In litigation arising out of a chemical release at a plant, the Trial Court ordered Relator Kuraray America, Inc., the defendant below, to produce cell-phone data from the employer-issued phones of five employees. Two of the five employees are supervisors—for them, the trial court ordered production of cell-phone data for the six-week period before the chemical release. As to the remaining three employees—control-room board operators who reported to the two supervisors—the trial court ordered production of cell-phone data for the four-month period before the release.

The Texas Supreme Court granted Mandamus:

“Quite unsurprisingly, discovery requests for cell-phone data have become commonplace in recent years. While our Court has not yet had occasion to apply the legal principles governing discovery in this context, our courts of appeals have grappled with the issue. From these cases, we glean some key principles that should guide trial courts’ careful management of cell-phone-data discovery. First, to be entitled to production of cell-phone data, the party seeking it must allege or provide some evidence of cell-phone use by the person whose data is sought at a time when it could have been a contributing cause of the incident on which the claim is based. If the party seeking the discovery satisfies this initial burden, the trial court may order production of cell-phone data, provided its temporal scope is tailored to encompass only the period in which cell-phone use could have contributed to the incident.

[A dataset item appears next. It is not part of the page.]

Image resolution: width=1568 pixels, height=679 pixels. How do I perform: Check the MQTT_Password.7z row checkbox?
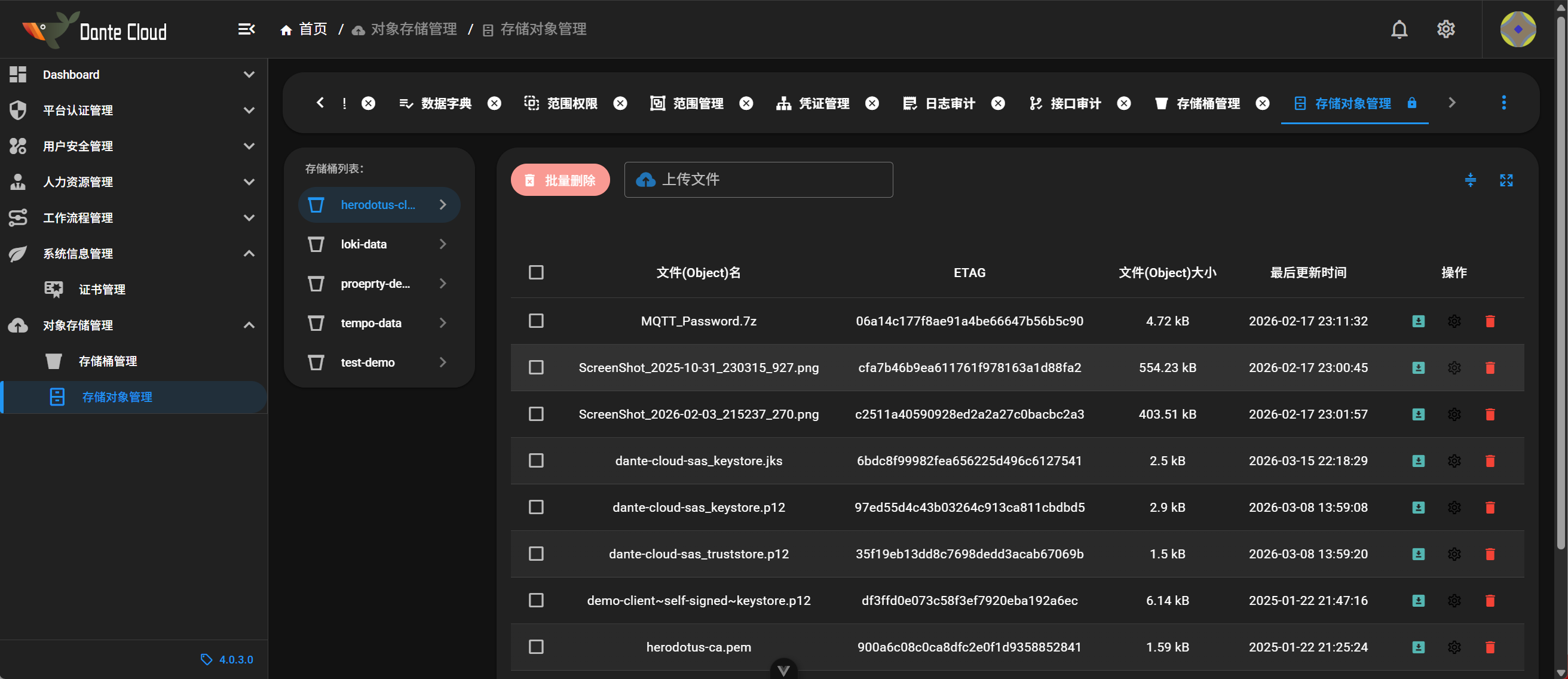[535, 321]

In other words, a trial court may not, at this stage, order production of a person’s cell-phone data for a time at which his use of a cell phone could not have been a contributing cause of the incident. Only if this initial production indicates that cell-phone use could have contributed to the incident may a trial court consider whether additional discovery regarding cell-phone use beyond that timeframe may be relevant….

“We conclude that the trial court abused its discretion by ordering production of Kuraray’s employees’ cell-phone data for a six-week or four-month period without a showing that each employee’s use of his cell phone on May 18 or 19 could have been a contributing cause of the ethylene release. Plaintiffs’ petitions do not allege that cell-phone use by anyone was a contributing cause of the release. Instead, they assert in their motions to compel the general proposition that the release may have been caused by cell phone usage and abuse by board operators. Relying on this assertion, the trial court ordered Kuraray to produce four months of cell-phone data for the three board operators and six weeks for the supervisors. This was impermissibly overbroad.

“The question that discovery of cell-phone data is meant to answer in this case is whether any Kuraray employee was distracted by his cell phone at a time when he should have been taking action to prevent the release, such that his use of the cell phone reasonably could be found to be a contributing cause of the release. Plaintiffs do not dispute that the events to which they allege the employees should have been responding began, at the earliest, during the May 18 night shift, which started at 5:30 p.m. And Kuraray does not dispute that Plaintiffs are entitled to discover the board operators’ cell-phone data during on-duty hours from the start of that shift until the release occurred – approximately seventeen hours later. But the trial court instead ordered Kuraray to produce cell-phone data for far broader time periods: either four months preceding the release (in the case of the three board operators) or six weeks preceding the release (in the case of the two supervisors).

“Plaintiffs argue that cell-phone data from days, weeks, and months before the release is relevant because Kuraray negligently failed to supervise its employees and failed to implement adequate policies and procedures to protect against cell-phone misuse. But Kuraray’s policies regarding cell-phone use and its alleged failure to supervise its employees are relevant only if there is some evidence that cell-phone use could have been a contributing cause of the release itself. In the absence of such a showing, the employees’ earlier cell-phone usage, like Kuraray’s cell-phone policies and success or failure in enforcing them, is neither relevant nor discoverable.”


In re Kuraray America, 656 S.W.3d 137 (Tex. 2022).